Msg#: 4460336 posted 12:51 pm on Jun 1, 2012 (gmt 0)
I am using the functions imagecreatetruecolor imagecopyresized to resize images that have been uploaded. But the images don't look right when they are re-sized. What functions do you need to use to re-size the image so it looks like it has been re-sized in photoshop?
Msg#: 4460336 posted 3:01 pm on Jun 1, 2012 (gmt 0)
Generally, the advice I see suggests using imagecopyresampled() for better quality. Choosing an appropriate output file type can also often help, especially if you're using a file type that supports a quality setting like .jpg.
I don't have any real expertise with image manipulation, but I've gotten better results using ImageMagick for these tasks than I did with GD. There are a couple of PHP interfaces like IMagick that make it easy, but my current set-up makes that impractical so I just use system() and passthru() to execute the commands I need. For the simple tasks I have, it works fine. Good luck!
Msg#: 4460336 posted 4:13 pm on Jun 1, 2012 (gmt 0)
Agreed on ImageMagick, even if you use it just for simple resizing it is more efficient (see below.) What's required is:
- ImageMagick binaries installed (most 'nix installations already have this) - PHP must be compiled with iMagick, the PHP interface to ImageMagick. Many installations do not have this by default, you'll have to re-compile it or get your host to do so.

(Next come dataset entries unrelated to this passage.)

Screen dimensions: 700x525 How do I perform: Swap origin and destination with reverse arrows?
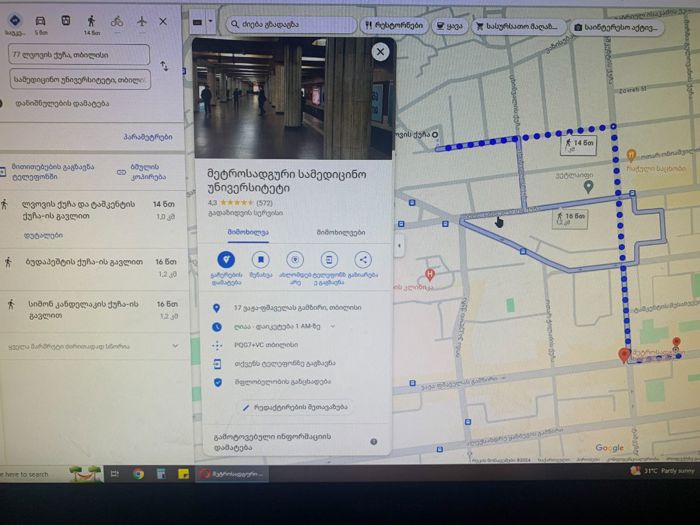pyautogui.click(x=164, y=66)
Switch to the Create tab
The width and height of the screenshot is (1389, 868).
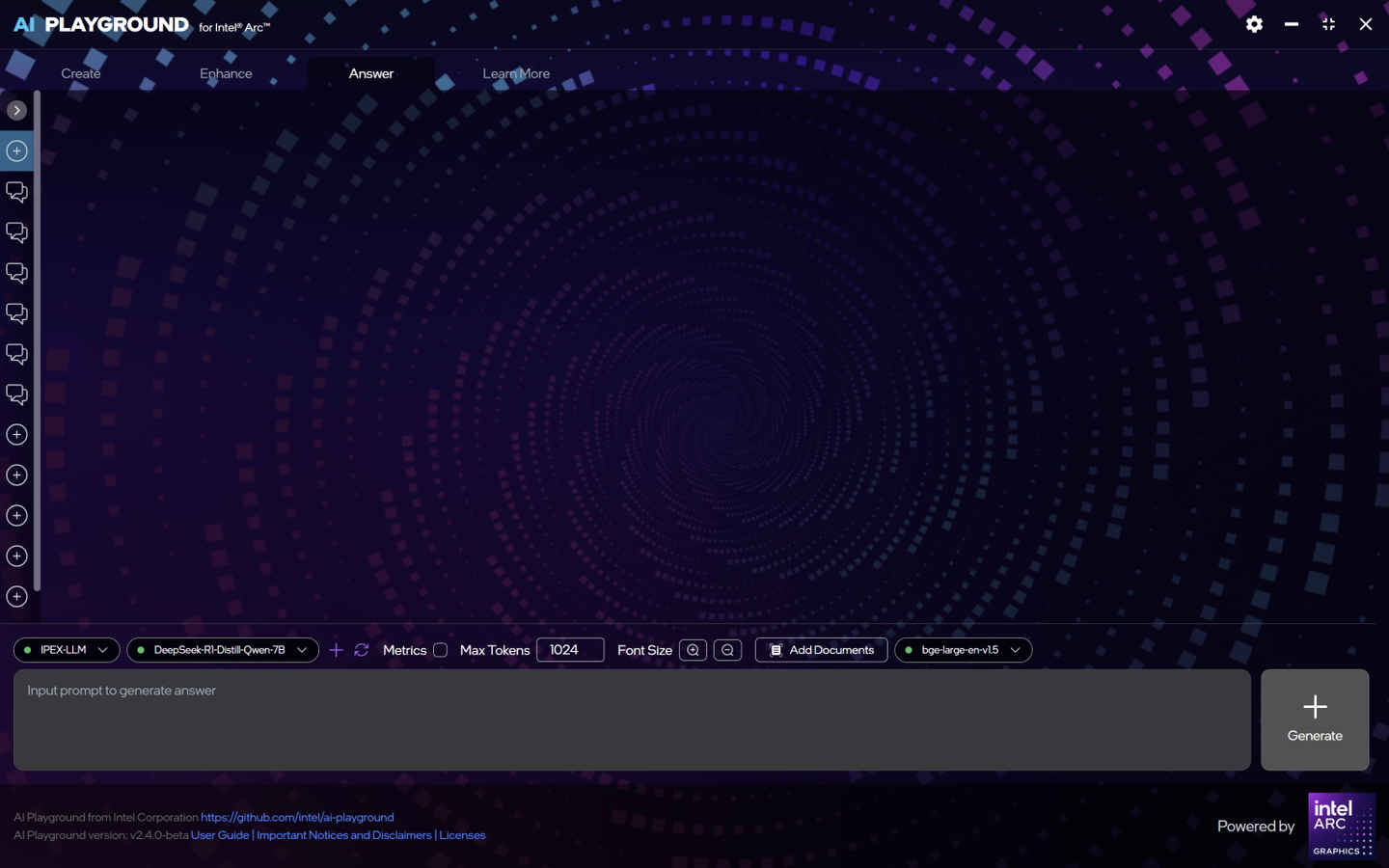(x=80, y=72)
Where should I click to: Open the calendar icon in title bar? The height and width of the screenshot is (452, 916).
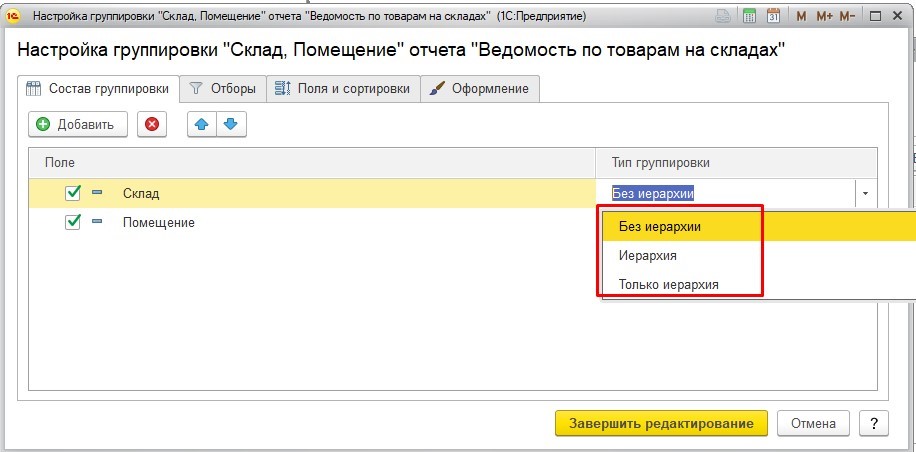[x=773, y=17]
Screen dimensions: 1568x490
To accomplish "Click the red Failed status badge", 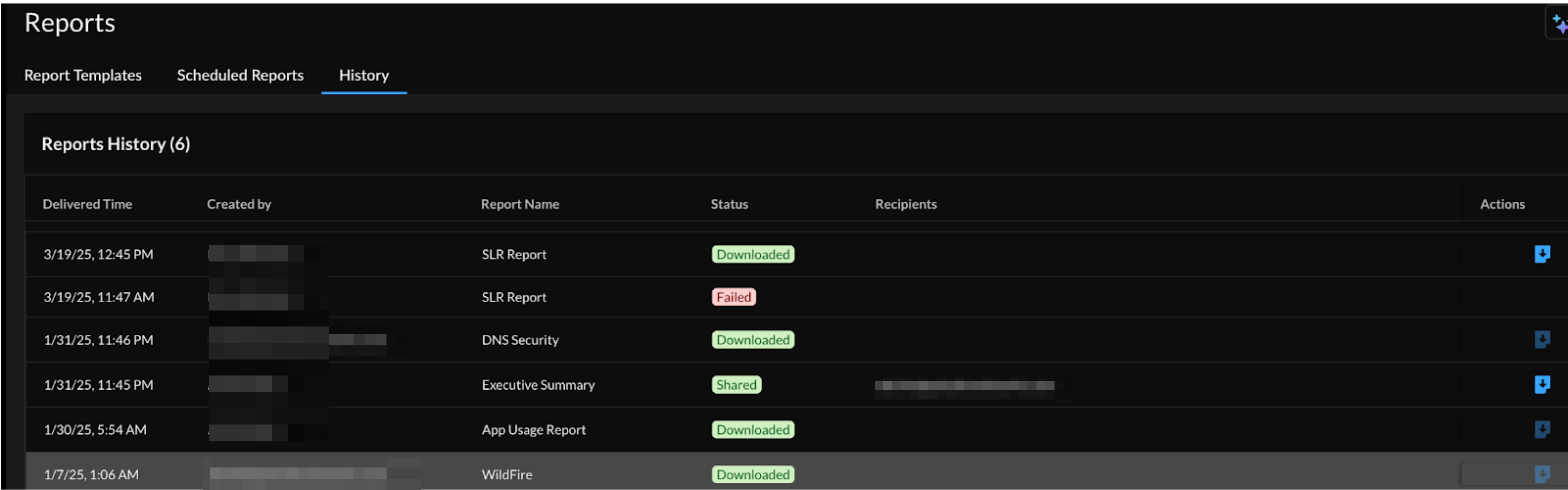I will 733,297.
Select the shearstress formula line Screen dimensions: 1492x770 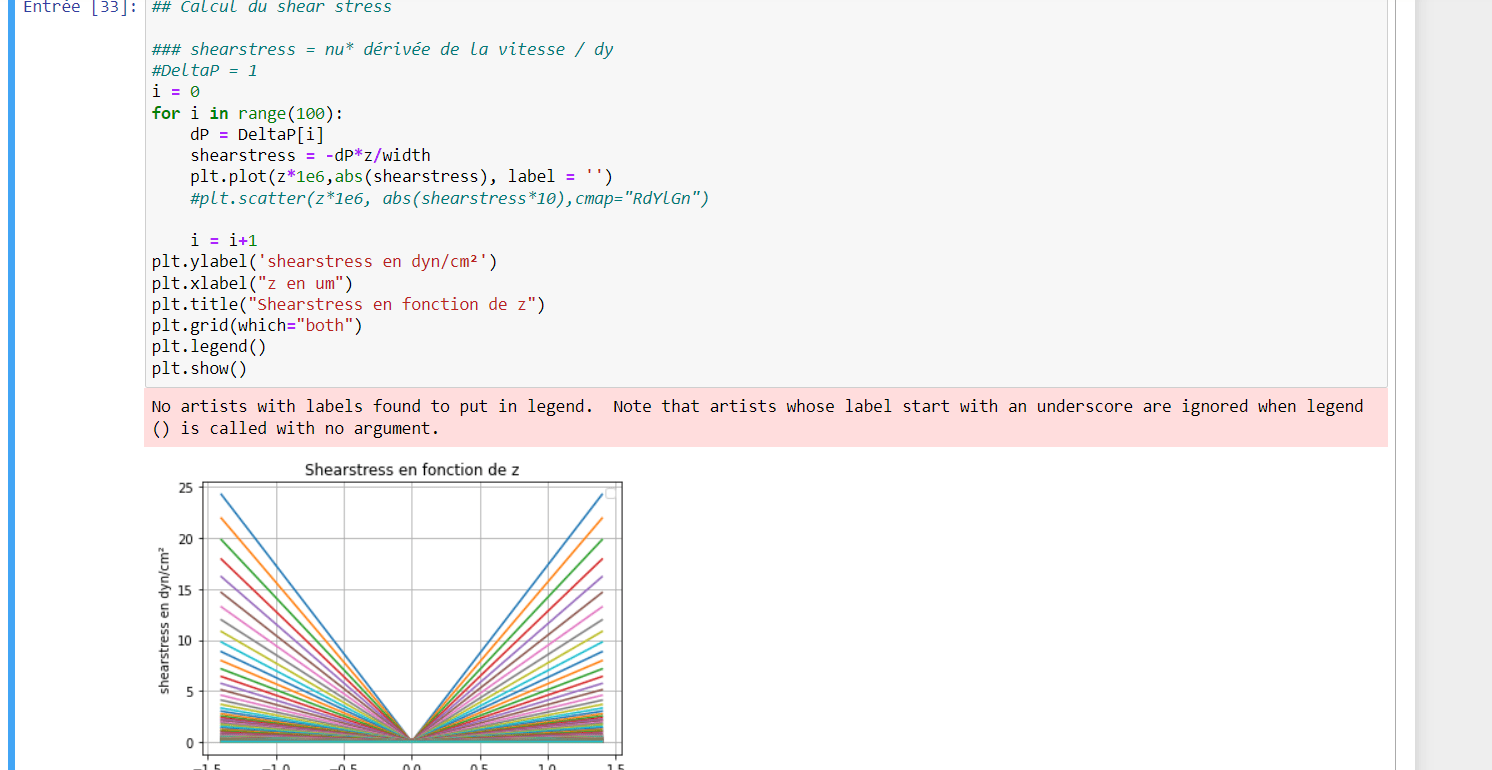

GD performs all it's functions in memory. What this means is if you have a compressed jpg, it will map it out in memory as an UNcompressed bitmap, which can often be huge.
For images larger than 2 MB, which is most raw camera images, you will often get "XX bytes of memory exhausted" using GD. In shared environments, you'll rarely be allowed to up the memory usage near anything useful.
ImageMagick performs most of these actions in virtual memory on disk, conserving memory and is generally faster overall. It also has a lot of things you can't do in GD, and does them better.